▸ Task instructions:
Please reproduce all the records exactly while leaving out their pictures.

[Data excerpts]
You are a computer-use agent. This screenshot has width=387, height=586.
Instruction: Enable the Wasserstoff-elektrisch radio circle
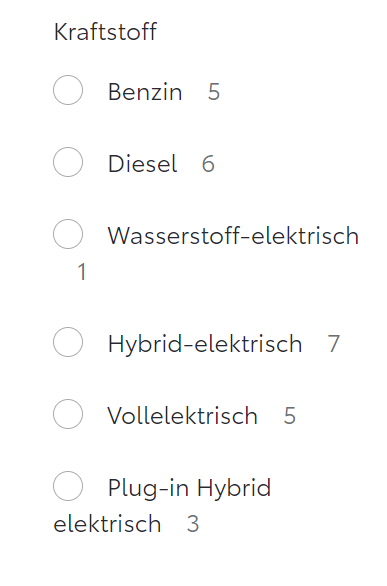coord(68,234)
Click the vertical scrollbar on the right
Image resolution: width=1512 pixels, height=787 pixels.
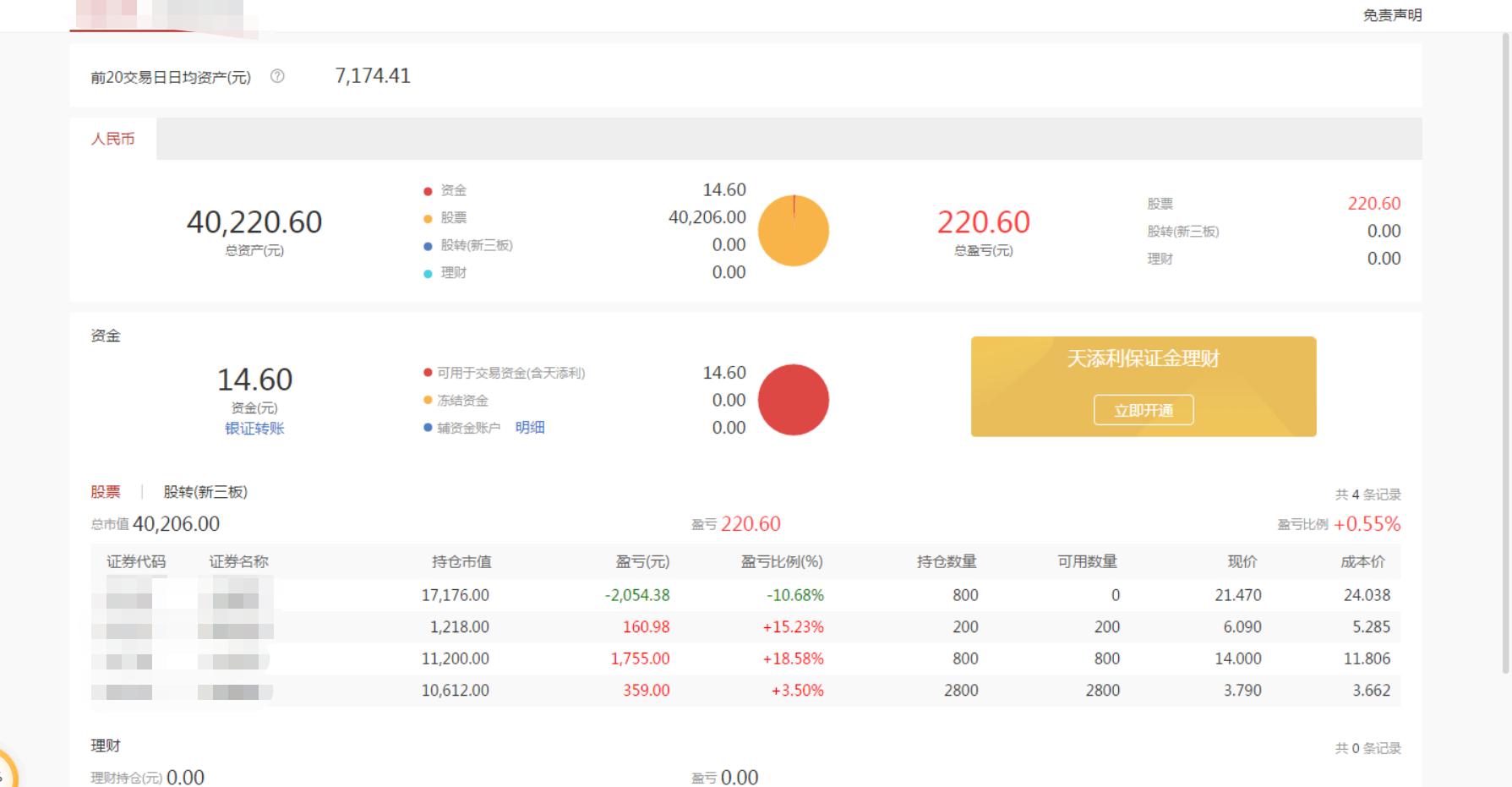[x=1504, y=338]
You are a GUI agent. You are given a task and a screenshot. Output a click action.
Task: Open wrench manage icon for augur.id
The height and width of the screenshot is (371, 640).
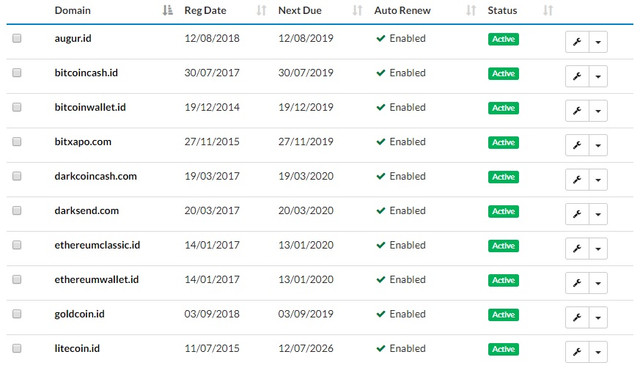click(577, 42)
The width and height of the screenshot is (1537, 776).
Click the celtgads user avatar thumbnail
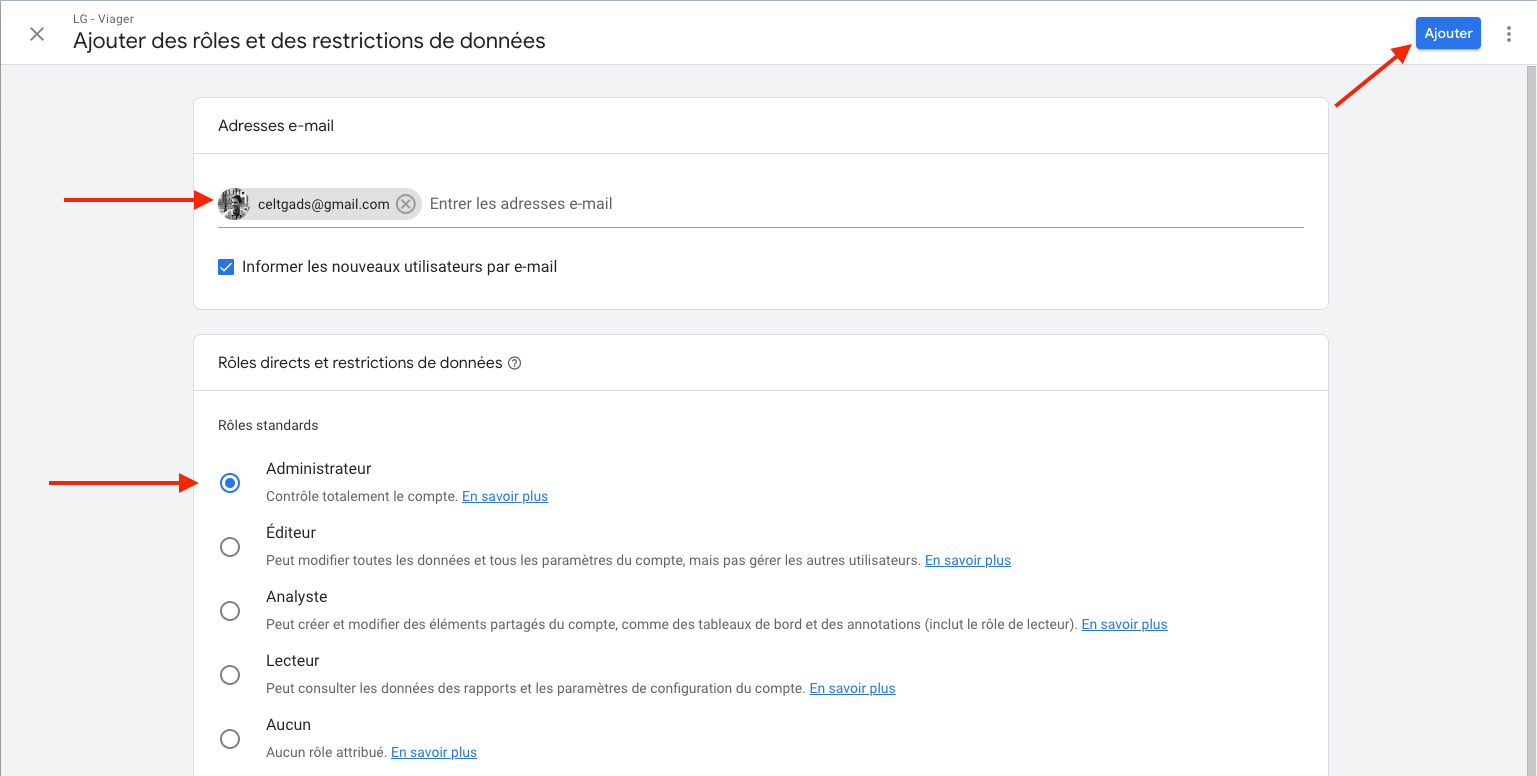click(234, 204)
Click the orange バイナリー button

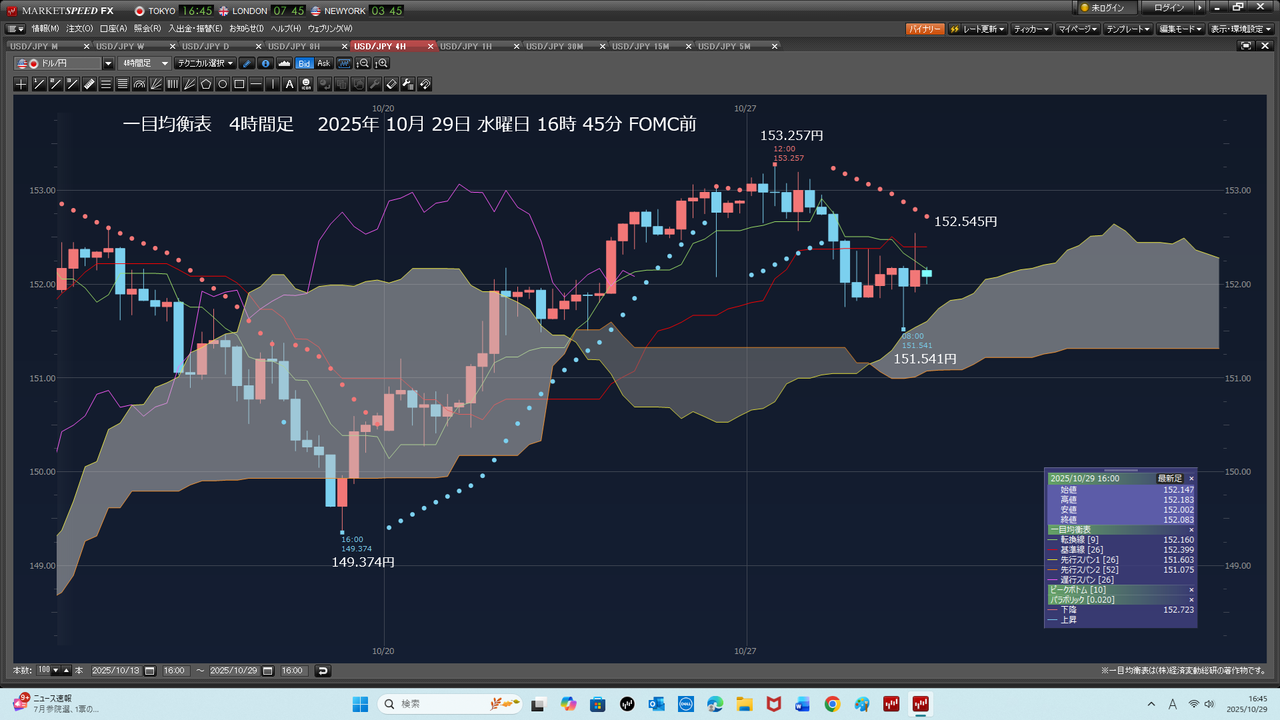pyautogui.click(x=924, y=29)
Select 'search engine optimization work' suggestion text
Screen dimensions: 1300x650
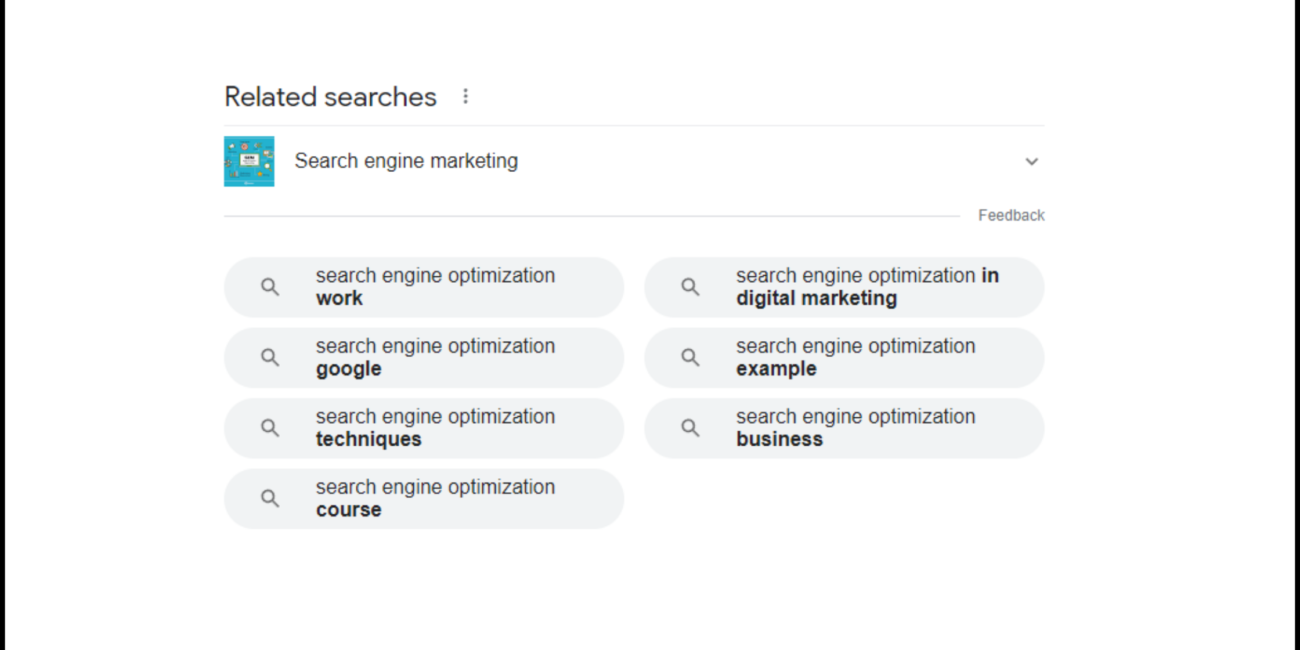[x=435, y=287]
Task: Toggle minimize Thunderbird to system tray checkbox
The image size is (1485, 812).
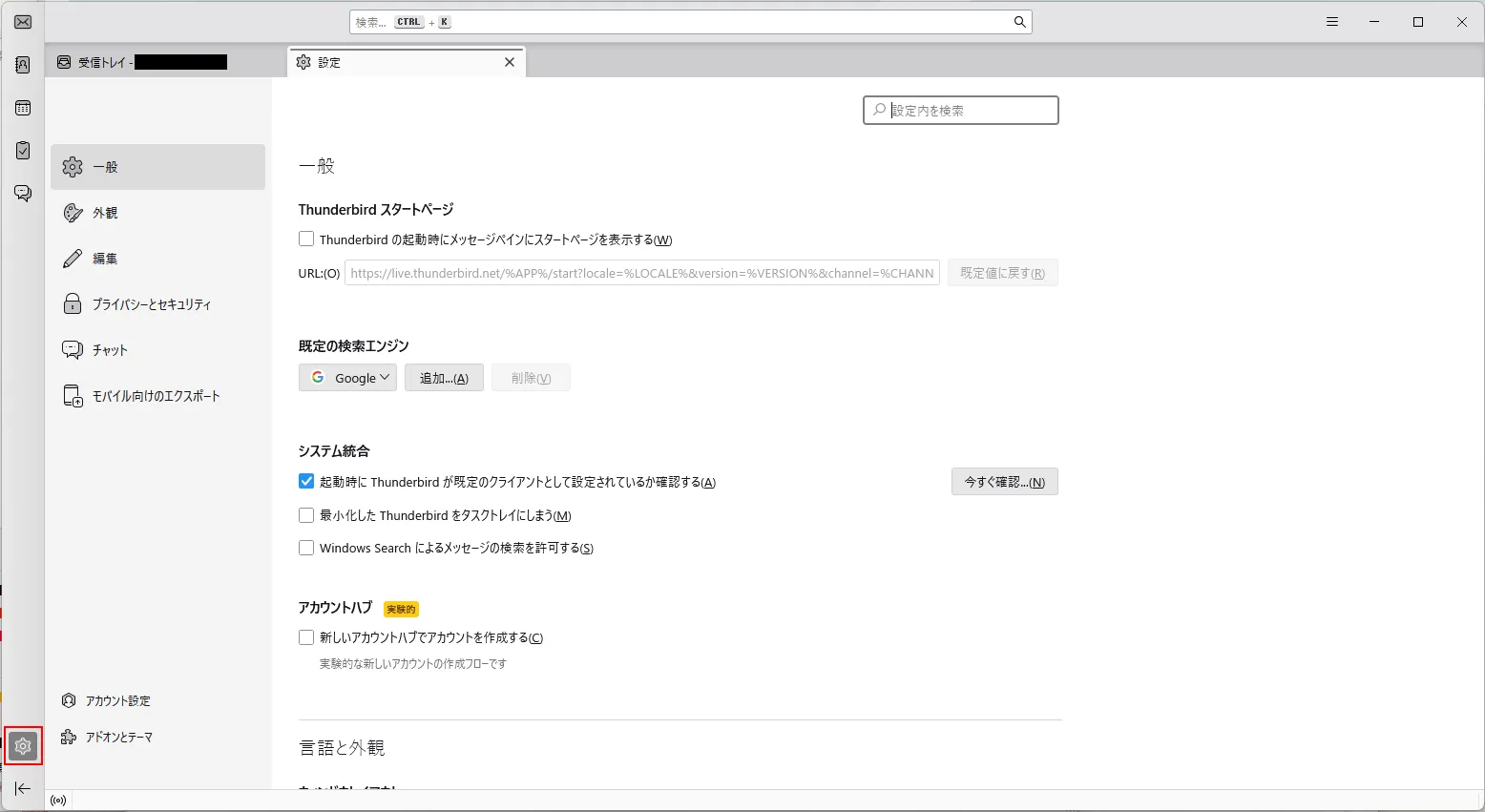Action: coord(306,515)
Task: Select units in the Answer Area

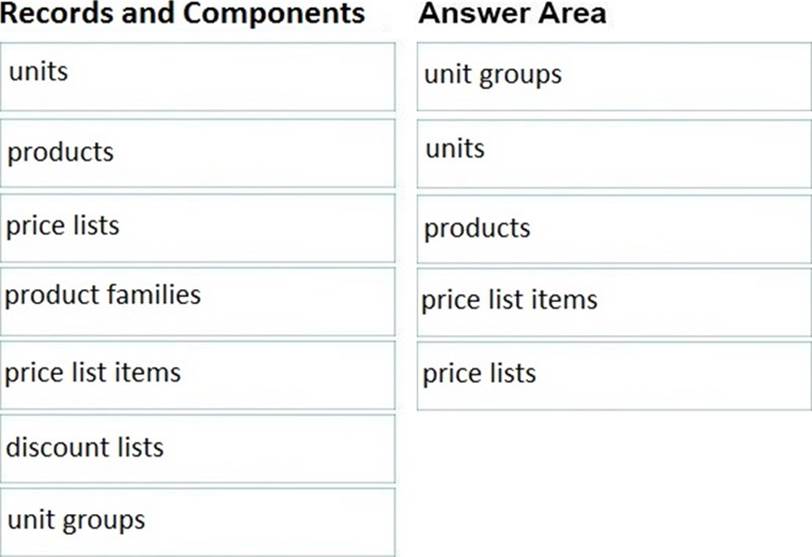Action: click(613, 153)
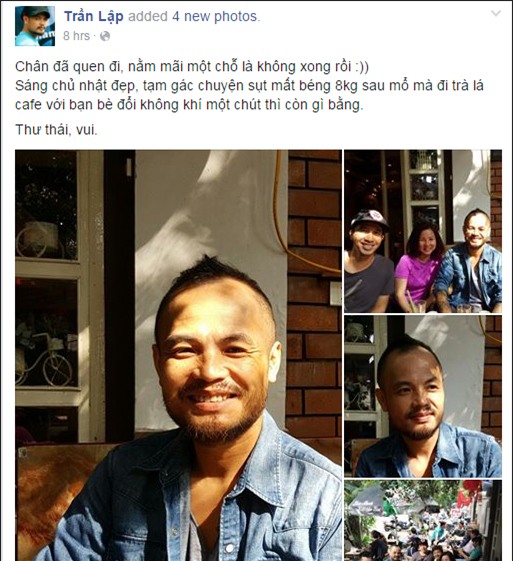Open the 8 hrs timestamp link
The height and width of the screenshot is (561, 513).
[x=76, y=36]
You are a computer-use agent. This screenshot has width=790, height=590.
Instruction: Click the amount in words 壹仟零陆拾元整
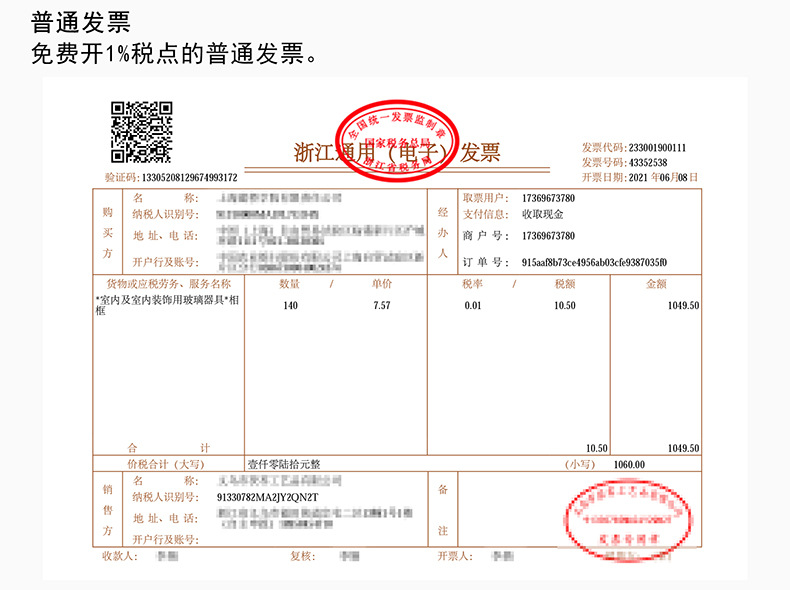(284, 464)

▸ Solution:
You are a computer-use agent. This screenshot has width=387, height=586.
Instruction: Enable the Wasserstoff-elektrisch radio circle
coord(68,234)
Click the vertical scrollbar on the right
Image resolution: width=1512 pixels, height=787 pixels.
[x=1504, y=338]
You are a GUI agent. You are given a task and a screenshot. Output a click action.
Task: Open wrench manage icon for augur.id
The height and width of the screenshot is (371, 640).
click(577, 42)
The width and height of the screenshot is (1537, 776).
Click the celtgads user avatar thumbnail
click(234, 204)
Click the orange バイナリー button

pyautogui.click(x=924, y=29)
Select 'search engine optimization work' suggestion text
Screen dimensions: 1300x650
[x=435, y=287]
Task: Toggle minimize Thunderbird to system tray checkbox
The image size is (1485, 812).
Action: coord(306,515)
Task: Select units in the Answer Area

Action: click(613, 153)
Open the 8 hrs timestamp link
The height and width of the screenshot is (561, 513).
[x=76, y=36]
You are a computer-use agent. This screenshot has width=790, height=590.
Instruction: Click the amount in words 壹仟零陆拾元整
(284, 464)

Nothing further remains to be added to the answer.